Zugzwang. A chess term, which describes a scenario in which, no matter what move one makes, you somehow worsen your position. And a concept with which sustainability pros will sympathise.

Champion environmental action and you risk the attention and censure of vocal, emboldened deregulation zealots, suddenly found across the media, policymaker and investor stakeholder spectrum.

Retreat from environmental action and you risk the attention of the regulators and the law, and the censure of people who expect and demand continued or increased action on the climate crisis, who are found across that same spectrum.

Which way to turn? It’s a quandary, and if our conversations with CSOs, sustainability clients and corporate affairs directors recently are anything to go by, a confusing, depressing one. Right now, trying to beat the sustainability drum with conviction and positivity can feel a thankless, hopeless task.

Clearly, giving up isn’t a solution. So how to proceed and communicate as a business and brand with confidence when the reputational climate has materially changed?

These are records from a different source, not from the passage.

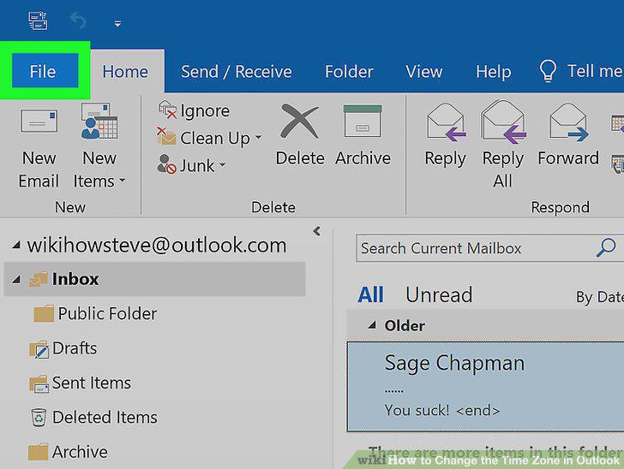Click the Reply All envelope icon
The image size is (624, 469).
[503, 122]

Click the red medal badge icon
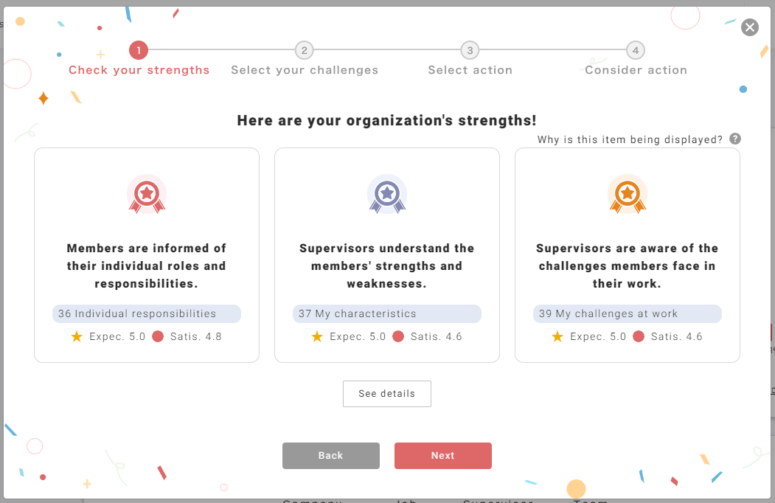click(x=147, y=195)
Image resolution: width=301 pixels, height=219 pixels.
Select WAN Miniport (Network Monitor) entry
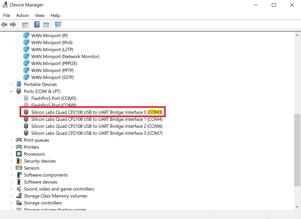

There is a path between this rock and hard place, and spotting it involves understanding and acting upon two principles.

The first is that demonstrating positive impact beats demonstrating mitigation of negative impacts, every time. The latter is vital for disclosure and reporting but is technical, ESG compliance territory that rubs up against the deregulatory zeitgeist and doesn’t excite anyone.

People do get excited about and inspired by the positive difference you make to the world, however, and in these culture war times publicly focusing on provable positive impact to society or people’s lives is a risk-free reputational approach.

But note the word provable. We can’t return to the days of vague CSR, in which abstract amounts of money are diverted to a selection of community schemes as a form of guilt-offsetting.

Companies need to apply the measurement and governance rigour of ESG (the ‘harm reduction’ agenda) to their positive impact (Purpose) strategy. At Blurred, we talk to clients about setting what we call an ‘Anchor Goal’: an ambitious but credible, quantifiable target that ‘anchors’ your overall impact strategy and narrative. It specifies positive impact not harm reduction. And it should reinforce the company’s commercial strategy.

That’s the first principle for sustainability comms today: evidence the good you do, not just the harms you’re doing less of.

The second is acknowledging the reality of the political, socioeconomic climate right now. Rightly or wrongly, the public and policy zeitgeist is one in which domestic concerns are prioritised: housing, jobs, cost of living. “The economy” is the number one issue for UK voters today (YouGov) just as it was for US voters choosing between Trump and Harris.

Framing sustainability in terms that speak to this reality is critical not only for engagement but for avoiding getting dragged into the culture war.

The shift companies need to make is to present environmental action as first and foremost a net social gain, and moreover do so in a way that is local and tangible.

Part of the problem with the green agenda is the rhetoric has drifted away from the need to place people’s basic needs first. Too much of the sustainability discourse focuses on ‘banning’ and ‘curtailing’, or on forcing change to protect ‘the planet’ rather than to enable prosperous human life on that planet.

The result is that people see the sustainability agenda as something being done to them, not for them or with them. London’s ‘Ultra Low Emissions Zone’ (ULEZ) is an instructive case study: a program focused on immediate risks to health (especially children) from car diesel particulates that has morphed in the minds of the right as an attack on ordinary people by the elite who care more about green ideology than human lives. Bizarre.

So while companies and sustainability teams need to pursue environmental targets (because the law demands that they do so, and also, clearly, because the climate reality requires that they do so), when it comes to communicating that action externally, there’s a lot to be said for reframing ‘E’, or ‘planet’, things as ‘S’, or ‘people’, things.

For example, talk about spending billions on wind turbines to meet your net-zero goal, and you can expect a cynical headline in the right-wing media. But act on and talk about investing in renewable energy because it’s important we protect British/American/insert nationality here people from energy price shocks and because it’s important for our national energy security… well, an ‘environmental/net zero’ issue becomes a society/people issue.

And suddenly it’s not ideological, it’s just logical.

The end goal is the same. If you’re acting with true Purpose, then your Board-level decision-making should be optimised, always, in a way that promotes the long-term wellbeing of people and planet. It’s sad that we’re enduring a time when such ambitions risk real cynicism and criticism as ‘woke’ or ‘anti-growth’, as if this is a zero-sum game or economics can exist independently of planetary wellbeing. But good strategic comms can help navigate what feels like a quagmire.

There's another term in chess on which sustainability pros might like to dwell. The "swindle" describes a situation where a player escapes from a seemingly impossible position, usually through some sort of ruse: using unexpected moves or psychological manoeuvres to turn the tables.

Co-opting and subverting the opposition's tactics – reframing environmental priorities as people priorities, making contentious topics feel like inarguable common sense, and communicating that action is in the best interest of domestic society and local people – well, that feels like just such a ruse.

And the fact that comms ruse is called a "swindle"? Well, given this is a stratagem for navigating the era of Mr Trump, that just feels beautifully fitting.